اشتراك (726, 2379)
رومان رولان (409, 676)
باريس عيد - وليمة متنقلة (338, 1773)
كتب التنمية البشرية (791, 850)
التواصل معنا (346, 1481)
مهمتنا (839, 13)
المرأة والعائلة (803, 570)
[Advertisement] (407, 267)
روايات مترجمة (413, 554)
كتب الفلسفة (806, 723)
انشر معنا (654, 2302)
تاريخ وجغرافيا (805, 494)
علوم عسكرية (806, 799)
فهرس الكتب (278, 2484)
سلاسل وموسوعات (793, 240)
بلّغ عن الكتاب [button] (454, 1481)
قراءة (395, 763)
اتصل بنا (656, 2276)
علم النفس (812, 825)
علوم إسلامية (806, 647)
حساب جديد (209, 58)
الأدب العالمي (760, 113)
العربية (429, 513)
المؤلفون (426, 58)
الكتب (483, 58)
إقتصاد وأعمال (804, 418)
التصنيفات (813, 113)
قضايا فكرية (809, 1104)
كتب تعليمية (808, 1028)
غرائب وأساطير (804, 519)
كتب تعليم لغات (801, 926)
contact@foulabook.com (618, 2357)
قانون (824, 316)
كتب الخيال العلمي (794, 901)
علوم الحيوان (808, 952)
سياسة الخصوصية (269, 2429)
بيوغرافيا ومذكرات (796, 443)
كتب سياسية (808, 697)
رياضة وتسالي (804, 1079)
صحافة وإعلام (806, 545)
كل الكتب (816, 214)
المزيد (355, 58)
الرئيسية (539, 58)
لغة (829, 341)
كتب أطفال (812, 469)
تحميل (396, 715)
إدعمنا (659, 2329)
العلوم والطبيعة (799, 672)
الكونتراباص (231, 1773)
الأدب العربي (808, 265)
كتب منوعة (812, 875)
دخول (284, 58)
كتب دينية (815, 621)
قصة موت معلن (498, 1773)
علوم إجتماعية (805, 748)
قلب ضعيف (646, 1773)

**Exercise prompt**:
Set down every record above exactly as given.

**Written answer**:
اشتراك (726, 2379)
رومان رولان (409, 676)
باريس عيد - وليمة متنقلة (338, 1773)
كتب التنمية البشرية (791, 850)
التواصل معنا (346, 1481)
مهمتنا (839, 13)
المرأة والعائلة (803, 570)
[Advertisement] (407, 267)
روايات مترجمة (413, 554)
كتب الفلسفة (806, 723)
انشر معنا (654, 2302)
تاريخ وجغرافيا (805, 494)
علوم عسكرية (806, 799)
فهرس الكتب (278, 2484)
سلاسل وموسوعات (793, 240)
بلّغ عن الكتاب [button] (454, 1481)
قراءة (395, 763)
اتصل بنا (656, 2276)
علم النفس (812, 825)
علوم إسلامية (806, 647)
حساب جديد (209, 58)
الأدب العالمي (760, 113)
العربية (429, 513)
المؤلفون (426, 58)
الكتب (483, 58)
إقتصاد وأعمال (804, 418)
التصنيفات (813, 113)
قضايا فكرية (809, 1104)
كتب تعليمية (808, 1028)
غرائب وأساطير (804, 519)
كتب تعليم لغات (801, 926)
contact@foulabook.com (618, 2357)
قانون (824, 316)
كتب الخيال العلمي (794, 901)
علوم الحيوان (808, 952)
سياسة الخصوصية (269, 2429)
بيوغرافيا ومذكرات (796, 443)
كتب سياسية (808, 697)
رياضة وتسالي (804, 1079)
صحافة وإعلام (806, 545)
كل الكتب (816, 214)
المزيد (355, 58)
الرئيسية (539, 58)
لغة (829, 341)
كتب أطفال (812, 469)
تحميل (396, 715)
إدعمنا (659, 2329)
العلوم والطبيعة (799, 672)
الكونتراباص (231, 1773)
الأدب العربي (808, 265)
كتب منوعة (812, 875)
دخول (284, 58)
كتب دينية (815, 621)
قصة موت معلن (498, 1773)
علوم إجتماعية (805, 748)
قلب ضعيف (646, 1773)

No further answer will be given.